Task item
The entries below contain a line with "Bons plans (134, 2017)" and a line with "Henotes (145, 2409)". Retype exactly everything from the first down to the second, both included, and nothing else.

*** Opening of Data for the task ***

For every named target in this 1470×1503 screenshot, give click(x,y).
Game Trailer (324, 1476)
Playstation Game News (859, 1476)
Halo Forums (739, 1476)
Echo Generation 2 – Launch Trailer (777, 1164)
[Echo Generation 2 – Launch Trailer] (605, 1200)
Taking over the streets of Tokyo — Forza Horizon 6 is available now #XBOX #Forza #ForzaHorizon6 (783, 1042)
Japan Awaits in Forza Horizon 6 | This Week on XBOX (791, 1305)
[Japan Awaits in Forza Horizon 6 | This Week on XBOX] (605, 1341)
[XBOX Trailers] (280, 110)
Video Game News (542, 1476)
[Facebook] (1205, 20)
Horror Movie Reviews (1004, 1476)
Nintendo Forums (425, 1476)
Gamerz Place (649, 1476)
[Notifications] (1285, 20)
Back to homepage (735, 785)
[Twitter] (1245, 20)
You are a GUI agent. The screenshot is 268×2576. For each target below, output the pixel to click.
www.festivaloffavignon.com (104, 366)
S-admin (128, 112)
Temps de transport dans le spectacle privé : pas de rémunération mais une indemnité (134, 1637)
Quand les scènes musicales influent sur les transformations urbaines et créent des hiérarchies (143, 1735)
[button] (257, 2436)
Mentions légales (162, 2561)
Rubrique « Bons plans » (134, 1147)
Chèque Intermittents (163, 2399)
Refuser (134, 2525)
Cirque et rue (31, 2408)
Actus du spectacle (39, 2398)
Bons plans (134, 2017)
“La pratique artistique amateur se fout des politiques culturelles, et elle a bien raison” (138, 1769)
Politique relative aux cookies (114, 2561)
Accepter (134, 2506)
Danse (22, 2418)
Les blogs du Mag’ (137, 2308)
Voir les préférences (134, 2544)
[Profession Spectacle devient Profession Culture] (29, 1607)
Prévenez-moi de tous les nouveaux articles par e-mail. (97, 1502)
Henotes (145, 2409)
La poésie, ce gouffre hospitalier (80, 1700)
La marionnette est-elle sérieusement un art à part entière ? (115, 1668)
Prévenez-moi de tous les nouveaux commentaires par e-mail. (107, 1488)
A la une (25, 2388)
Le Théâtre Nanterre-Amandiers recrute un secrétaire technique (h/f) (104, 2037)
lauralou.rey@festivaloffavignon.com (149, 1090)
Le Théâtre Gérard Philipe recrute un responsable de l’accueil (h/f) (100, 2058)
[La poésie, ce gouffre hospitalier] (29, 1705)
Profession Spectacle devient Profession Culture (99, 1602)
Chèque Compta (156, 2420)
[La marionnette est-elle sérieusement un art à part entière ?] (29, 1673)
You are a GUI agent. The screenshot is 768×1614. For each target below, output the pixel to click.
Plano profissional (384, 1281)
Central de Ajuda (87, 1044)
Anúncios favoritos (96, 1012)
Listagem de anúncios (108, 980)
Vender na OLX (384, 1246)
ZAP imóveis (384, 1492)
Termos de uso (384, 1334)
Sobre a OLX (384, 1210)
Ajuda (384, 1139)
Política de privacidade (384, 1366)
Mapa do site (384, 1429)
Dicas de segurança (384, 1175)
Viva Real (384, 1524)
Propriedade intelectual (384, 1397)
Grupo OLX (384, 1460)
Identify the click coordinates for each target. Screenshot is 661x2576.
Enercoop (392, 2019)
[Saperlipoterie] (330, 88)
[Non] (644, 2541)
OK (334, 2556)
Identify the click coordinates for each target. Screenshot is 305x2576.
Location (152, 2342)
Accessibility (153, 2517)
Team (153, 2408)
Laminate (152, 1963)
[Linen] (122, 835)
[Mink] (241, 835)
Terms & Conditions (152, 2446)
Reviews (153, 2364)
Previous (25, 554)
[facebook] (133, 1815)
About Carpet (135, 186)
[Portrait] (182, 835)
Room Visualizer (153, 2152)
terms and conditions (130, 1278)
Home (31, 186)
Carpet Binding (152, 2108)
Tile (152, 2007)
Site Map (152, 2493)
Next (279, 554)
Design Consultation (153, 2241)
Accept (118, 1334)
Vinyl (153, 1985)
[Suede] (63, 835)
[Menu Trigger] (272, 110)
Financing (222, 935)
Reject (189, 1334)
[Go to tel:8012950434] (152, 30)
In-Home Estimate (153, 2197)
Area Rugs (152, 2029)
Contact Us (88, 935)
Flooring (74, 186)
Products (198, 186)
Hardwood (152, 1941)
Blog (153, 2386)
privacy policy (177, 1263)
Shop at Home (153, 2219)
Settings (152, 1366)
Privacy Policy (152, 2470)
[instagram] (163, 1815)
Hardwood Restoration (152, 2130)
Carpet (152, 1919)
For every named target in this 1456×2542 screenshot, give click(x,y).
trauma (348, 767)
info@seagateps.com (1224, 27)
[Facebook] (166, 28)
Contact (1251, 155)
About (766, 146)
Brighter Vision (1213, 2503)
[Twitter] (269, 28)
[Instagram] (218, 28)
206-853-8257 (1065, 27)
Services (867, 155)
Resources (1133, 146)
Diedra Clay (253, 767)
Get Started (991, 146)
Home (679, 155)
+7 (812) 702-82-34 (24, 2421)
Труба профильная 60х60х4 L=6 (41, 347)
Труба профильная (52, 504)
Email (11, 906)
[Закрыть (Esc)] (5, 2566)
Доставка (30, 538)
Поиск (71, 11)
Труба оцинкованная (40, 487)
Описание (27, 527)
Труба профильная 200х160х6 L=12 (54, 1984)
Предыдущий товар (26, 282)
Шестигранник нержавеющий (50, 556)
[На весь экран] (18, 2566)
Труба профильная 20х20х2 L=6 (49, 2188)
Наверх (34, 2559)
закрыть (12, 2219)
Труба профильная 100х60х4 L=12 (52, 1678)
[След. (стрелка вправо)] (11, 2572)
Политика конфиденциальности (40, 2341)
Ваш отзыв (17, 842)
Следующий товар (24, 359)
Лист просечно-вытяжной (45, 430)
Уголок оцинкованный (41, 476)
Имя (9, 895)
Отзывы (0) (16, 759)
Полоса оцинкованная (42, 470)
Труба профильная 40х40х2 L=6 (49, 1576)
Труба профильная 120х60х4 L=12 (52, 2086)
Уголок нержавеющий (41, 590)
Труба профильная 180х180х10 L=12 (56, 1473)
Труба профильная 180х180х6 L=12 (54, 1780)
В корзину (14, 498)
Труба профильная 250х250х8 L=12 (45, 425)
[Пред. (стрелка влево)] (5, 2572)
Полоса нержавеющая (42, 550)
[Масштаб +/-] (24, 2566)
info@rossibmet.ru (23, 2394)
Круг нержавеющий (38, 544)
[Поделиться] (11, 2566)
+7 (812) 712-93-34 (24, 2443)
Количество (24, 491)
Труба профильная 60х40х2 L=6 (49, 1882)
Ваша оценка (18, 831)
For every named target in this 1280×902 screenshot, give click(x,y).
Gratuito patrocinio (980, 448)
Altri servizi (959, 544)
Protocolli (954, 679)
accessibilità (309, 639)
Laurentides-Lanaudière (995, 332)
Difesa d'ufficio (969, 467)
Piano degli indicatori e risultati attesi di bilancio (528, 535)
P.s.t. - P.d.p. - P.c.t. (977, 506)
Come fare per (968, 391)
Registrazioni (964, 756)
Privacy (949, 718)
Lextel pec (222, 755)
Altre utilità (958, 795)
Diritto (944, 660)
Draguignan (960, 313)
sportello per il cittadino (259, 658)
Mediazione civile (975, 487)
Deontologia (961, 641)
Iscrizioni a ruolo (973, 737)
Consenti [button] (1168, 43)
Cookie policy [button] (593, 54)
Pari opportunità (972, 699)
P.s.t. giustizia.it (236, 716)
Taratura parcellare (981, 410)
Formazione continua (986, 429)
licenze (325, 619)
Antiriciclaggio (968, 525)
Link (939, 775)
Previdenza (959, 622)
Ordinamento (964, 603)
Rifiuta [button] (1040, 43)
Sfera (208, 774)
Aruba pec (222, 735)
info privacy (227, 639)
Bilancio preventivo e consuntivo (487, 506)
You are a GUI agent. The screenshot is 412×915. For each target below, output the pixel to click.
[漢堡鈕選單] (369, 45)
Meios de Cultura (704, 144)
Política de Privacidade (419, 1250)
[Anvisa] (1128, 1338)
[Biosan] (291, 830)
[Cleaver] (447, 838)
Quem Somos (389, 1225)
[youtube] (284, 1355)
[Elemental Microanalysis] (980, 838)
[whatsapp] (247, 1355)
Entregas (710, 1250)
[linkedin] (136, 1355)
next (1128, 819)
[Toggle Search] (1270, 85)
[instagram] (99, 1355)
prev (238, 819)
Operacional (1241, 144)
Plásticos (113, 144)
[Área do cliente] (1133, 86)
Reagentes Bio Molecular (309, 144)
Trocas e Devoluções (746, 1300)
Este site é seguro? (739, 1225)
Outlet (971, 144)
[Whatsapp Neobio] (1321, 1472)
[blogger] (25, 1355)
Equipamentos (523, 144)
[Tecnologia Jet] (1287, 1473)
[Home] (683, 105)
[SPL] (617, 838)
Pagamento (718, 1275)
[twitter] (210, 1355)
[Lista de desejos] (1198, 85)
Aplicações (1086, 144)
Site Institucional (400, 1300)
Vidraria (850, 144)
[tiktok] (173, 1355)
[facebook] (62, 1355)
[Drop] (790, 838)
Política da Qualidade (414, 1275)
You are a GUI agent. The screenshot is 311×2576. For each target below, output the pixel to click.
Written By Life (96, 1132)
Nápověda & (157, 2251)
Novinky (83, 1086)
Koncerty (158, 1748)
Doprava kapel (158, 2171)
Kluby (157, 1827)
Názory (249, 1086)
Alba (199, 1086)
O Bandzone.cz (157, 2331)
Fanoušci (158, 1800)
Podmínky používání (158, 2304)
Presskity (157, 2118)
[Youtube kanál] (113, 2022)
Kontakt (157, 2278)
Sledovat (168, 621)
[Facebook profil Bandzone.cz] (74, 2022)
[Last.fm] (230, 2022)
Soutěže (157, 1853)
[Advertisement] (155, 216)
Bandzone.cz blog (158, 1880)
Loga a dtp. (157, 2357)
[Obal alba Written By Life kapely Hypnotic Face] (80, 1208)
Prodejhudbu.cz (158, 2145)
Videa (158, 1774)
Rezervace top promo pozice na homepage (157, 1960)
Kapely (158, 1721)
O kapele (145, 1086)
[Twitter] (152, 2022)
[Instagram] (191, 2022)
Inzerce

*** Close of Data for the task ***

Task solution
Bons plans (134, 2017)
“La pratique artistique amateur se fout des politiques culturelles, et elle a bien raison” (138, 1769)
Politique relative aux cookies (114, 2561)
Accepter (134, 2506)
Danse (22, 2418)
Les blogs du Mag’ (137, 2308)
Voir les préférences (134, 2544)
[Profession Spectacle devient Profession Culture] (29, 1607)
Prévenez-moi de tous les nouveaux articles par e-mail. (97, 1502)
Henotes (145, 2409)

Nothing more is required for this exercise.